Quando il suo inventore presentò il progetto al re del suo paese…
“Prima di tutto, disse, la potenza di questo cappello la potranno capire solamente gli uomini istruiti. Gli analfabeti lo troveranno esagerato per la loro condizione, e non si permetteranno mai non vi dico di portarlo abitualmente, ma nemmeno di metterselo in testa per un solo momento. Questo cappello a cilindro, Maestà, lo porteranno i ministri per le cerimonie ufficiali…, i dottori per i consulti…, gli sposi e gli invitati ai grandi sposalizi per far vedere che il matrimonio è una cosa seria…, non ci sarà un duello senza il cilindro…, un funerale di un pezzo grosso che ne farà a meno per il popolo non sarò mai un funerale importante. Insomma, questo è un cappello eterno e miracoloso…”.

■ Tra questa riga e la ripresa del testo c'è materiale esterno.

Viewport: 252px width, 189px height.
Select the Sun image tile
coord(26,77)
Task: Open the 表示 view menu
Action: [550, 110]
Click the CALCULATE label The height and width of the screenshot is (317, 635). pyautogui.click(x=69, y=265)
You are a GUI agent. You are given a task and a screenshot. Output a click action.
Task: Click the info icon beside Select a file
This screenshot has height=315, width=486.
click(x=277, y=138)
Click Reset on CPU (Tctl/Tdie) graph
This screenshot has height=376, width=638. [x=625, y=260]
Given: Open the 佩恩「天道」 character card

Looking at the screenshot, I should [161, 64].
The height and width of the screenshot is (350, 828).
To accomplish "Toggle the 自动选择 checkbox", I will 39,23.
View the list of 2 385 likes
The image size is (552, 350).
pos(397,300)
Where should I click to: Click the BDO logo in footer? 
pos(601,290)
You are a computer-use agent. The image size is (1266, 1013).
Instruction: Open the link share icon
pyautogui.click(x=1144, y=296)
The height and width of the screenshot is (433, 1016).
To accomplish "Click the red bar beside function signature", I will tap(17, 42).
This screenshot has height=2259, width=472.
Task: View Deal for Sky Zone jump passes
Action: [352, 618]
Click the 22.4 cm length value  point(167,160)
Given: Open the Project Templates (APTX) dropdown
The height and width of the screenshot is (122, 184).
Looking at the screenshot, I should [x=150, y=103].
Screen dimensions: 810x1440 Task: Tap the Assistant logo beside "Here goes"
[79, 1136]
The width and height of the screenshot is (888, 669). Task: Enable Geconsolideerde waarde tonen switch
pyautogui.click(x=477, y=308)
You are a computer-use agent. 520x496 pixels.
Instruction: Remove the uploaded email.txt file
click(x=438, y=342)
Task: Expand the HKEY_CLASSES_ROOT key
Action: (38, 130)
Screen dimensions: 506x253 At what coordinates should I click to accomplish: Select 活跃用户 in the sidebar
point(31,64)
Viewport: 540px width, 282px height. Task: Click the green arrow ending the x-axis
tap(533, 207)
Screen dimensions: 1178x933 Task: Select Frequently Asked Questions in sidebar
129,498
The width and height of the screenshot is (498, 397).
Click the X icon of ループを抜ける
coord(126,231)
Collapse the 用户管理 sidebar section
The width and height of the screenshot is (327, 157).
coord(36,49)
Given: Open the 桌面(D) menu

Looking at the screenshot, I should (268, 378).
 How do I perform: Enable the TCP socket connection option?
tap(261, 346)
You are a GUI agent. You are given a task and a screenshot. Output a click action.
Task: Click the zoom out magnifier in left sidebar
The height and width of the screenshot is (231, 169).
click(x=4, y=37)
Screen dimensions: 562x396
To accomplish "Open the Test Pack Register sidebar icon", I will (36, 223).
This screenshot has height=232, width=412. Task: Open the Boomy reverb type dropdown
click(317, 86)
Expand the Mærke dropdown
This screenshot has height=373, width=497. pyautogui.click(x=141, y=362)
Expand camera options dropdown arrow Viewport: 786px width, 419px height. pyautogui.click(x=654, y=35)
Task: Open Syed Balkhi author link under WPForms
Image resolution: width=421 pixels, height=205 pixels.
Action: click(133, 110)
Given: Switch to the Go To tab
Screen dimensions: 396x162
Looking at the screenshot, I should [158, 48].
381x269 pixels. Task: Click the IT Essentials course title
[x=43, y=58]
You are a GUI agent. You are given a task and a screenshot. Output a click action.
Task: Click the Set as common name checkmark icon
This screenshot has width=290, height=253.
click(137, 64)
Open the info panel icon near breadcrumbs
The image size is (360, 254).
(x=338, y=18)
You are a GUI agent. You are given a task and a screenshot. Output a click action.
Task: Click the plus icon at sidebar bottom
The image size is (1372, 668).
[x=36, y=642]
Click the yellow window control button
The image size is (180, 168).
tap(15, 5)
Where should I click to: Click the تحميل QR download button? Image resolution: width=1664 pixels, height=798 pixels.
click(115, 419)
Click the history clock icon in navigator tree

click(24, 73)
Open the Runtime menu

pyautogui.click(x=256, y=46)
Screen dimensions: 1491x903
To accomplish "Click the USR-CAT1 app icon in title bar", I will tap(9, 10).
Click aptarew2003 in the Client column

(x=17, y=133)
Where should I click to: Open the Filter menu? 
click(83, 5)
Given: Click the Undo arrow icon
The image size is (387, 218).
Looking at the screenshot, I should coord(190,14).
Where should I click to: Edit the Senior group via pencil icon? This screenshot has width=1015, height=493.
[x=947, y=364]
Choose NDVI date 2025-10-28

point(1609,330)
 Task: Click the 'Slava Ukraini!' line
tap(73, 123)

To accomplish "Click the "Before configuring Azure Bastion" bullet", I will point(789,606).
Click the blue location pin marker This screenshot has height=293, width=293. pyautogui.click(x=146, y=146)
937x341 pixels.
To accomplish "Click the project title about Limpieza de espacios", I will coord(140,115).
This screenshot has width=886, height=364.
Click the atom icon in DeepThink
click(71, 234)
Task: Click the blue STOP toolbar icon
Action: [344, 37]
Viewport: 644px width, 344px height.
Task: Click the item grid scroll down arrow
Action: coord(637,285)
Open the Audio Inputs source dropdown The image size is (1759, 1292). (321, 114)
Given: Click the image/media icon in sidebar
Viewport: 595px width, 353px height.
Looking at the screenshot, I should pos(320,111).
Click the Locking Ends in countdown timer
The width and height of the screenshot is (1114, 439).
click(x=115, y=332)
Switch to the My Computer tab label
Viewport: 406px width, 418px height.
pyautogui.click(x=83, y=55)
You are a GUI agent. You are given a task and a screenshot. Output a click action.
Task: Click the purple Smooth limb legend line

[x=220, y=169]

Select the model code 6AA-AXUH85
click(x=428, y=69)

(Nella commedia il proprietario del cilindro è il vecchio custode di un teatro di varietà, che lo trovò dimenticato nel camerino di un prestigiatore: e più volte, mettendoselo in testa al momento opportuno, è riuscito e riesce a trarsi d’imbarazzo o a dominare una difficile situazione.
Ma vi è qualche cosa ancora più importante dell’esteriorità della forma, dell’autorità: ed è il denaro. Il denaro forza suprema, può tutto.

Questo è il nocciolo di questa commedia di Eduardo…, un atto prestigioso e sconcertante, le cui singole scene, crudamente realistiche nelle singole situazioni, costituiscono, nel loro complesso, un’amara parabola.